For Robb Davis, the bottom line he saw was that we want workforce rental housing to come to the market. We want to figure out how to incentivize it.
Right now, we have a stomach for more student-oriented housing, but he questions whether that is going to remain forever, because what we really need is to incentivize dense workforce housing.
“While we recognize that we need more student-oriented housing and we pushed the university to do more, we also recognize that that’s not meeting the needs of people who work here and are not students,” he said.
He said “if our affordable 35 percent (requirement) is meaning that people are not going to build them, then it is time to review that.”
He said regardless of whether it’s student-oriented or workforce, “we’ve got to find that sweet spot where there’s an incentive to cross-subsidize within a rental property a certain number of affordable units.”
He said that’s important because “it means we will get new units built. We need new units built.”

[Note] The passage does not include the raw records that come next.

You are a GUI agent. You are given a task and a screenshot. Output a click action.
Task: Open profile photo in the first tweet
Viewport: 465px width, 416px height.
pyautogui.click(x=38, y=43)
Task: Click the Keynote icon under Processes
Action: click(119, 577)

And this gets away from having segregated and set-aside affordable housing and toward integrated units.
He said we want to move away from projects with a low number of units with a lot of rooms, to something that is going to “make housing more available for families and others besides students.”
On in-lieu fees, he said he has been in favor of them because of our trust fund, but he wants to find other funding sources so they can move away from in-lieu fees. “Just do away (with) in-lieu fees in my opinion,” he said, but we need to find a revenue stream and then set in-lieu fees really high to disincentivize their use.
The bottom line from the council is projects that integrate affordable within the projects, and reviewing inclusionary percentages in rental projects to see if they are stymying project proposals coming forward.
They are all concerned about students – not just building for students but creating affordable student housing – and, finally, not just charging by unit, but actually looking at the number of rooms and putting that back into the balance.